FIVE MINUTES ON FRIDAY #13

CHRISTMAS BLOOPERS

George Brigham of Retford, Nottinghamshire, England writes: “A colleague was leading an all-ages service on Christmas Day. During part of the service an idea adapted from Pictionary was used. The minister whispered various elements of the Christmas story in the ears of obliging children. The child was then asked to draw it on a whiteboard at the front.
The congregation were then invited to guess who, or what was drawn. Part way through, the minister whispered in a 10-year-old's ear. Out front he proudly drew some wedge shaped objects, but no one could guess where they fitted in the story.
"’What have you drawn?’" the minister finally asked the child.
“The child was surprised that the minister couldn’t remember. ‘Baby cheeses, of course.’"   [Ralph Milton] 

A New Year's Poem

Ring out, wild bells, to the wild sky,
The flying cloud, the frosty light;
The year is dying in the night;
Ring out, wild bells, and let him die.

Ring out the old, ring in the new,
Ring, happy bells, across the snow;
The year is going, let him go;
Ring out the false, ring in the true.

Ring out the grief that saps the mind,
For those that here we see no more;
Ring out the feud of rich and poor,
Ring in redress to all mankind.

Ring out a slowly dying cause,
And ancient forms of party strife;
Ring in the nobler modes of life,
With sweeter manners, purer laws.

Ring out the want, the care, the sin,
The faithless coldness of the times;
Ring out, ring out my mournful rimes
But ring the fuller minstrel in.

Ring out false pride in place and blood,
The civic slander and the spite;
Ring in the love of truth and right,
Ring in the common love of good.

Ring out old shapes of foul disease;
Ring out the narrowing lust of gold;
Ring out the thousand wars of old,
Ring in the thousand years of peace.

Ring in the valiant man and free,
The larger heart, the kindlier hand;
Ring out the darkness of the land,
Ring in the Christ that is to be.                              [Alfred Tennyson (1809-1892] 

A SAD MILESTONE

Incarcerated Indigenous women now make up nearly 50 percent of all federally sentenced women.  Dr.

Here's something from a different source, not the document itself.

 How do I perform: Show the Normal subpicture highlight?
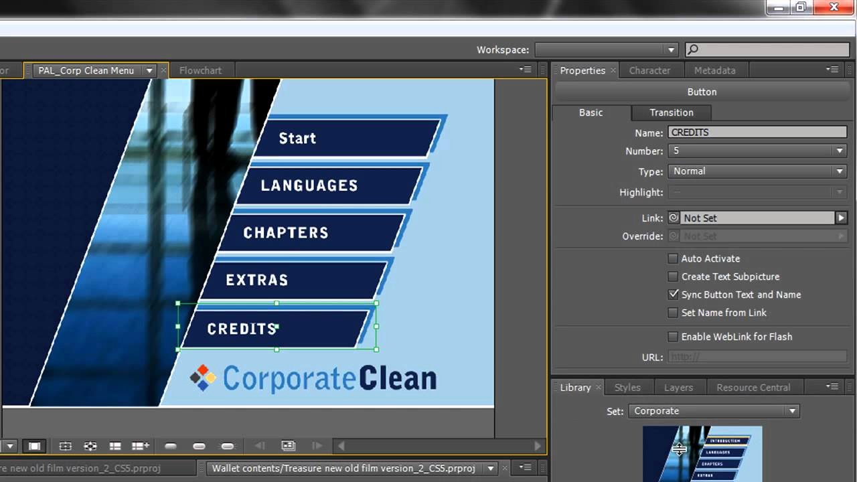point(171,446)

Ivan Zinger said that in the very near future Canada will reach the ‘sad milestone’ of a 50-50 split, despite the fact that Indigenous women represent less than 5 percent of the total population. He said that overrepresentation of Indigenous people in prison settings is evidence of ‘public policy failures over successive decades as no government has been able to stop or reverse this trend.’     [Globe & Mail, December 18, 2021] The work of Christmas – to find the lost, to free the enslaved, to bring peace among people – continues to be urgent. 

SUNDAY, January 9

This week we remember Jesus’ baptism and reflect on our own experience as well.  Luke’s account of Jesus’ baptism highlights the fact that Jesus was praying as the Spirit descended upon him.  As we make Jesus’ story our own can we too expect the fresh energy of the Spirit  to remind us of God’s amazing love and the tasks to which God is calling us? 

REFLECT:

What three things happen at Jesus’ baptism and what meaning do they have for him as a thirty-year old beginning ministry?

At what time in your life have you felt God’s special touch as if something new was about to happen for you?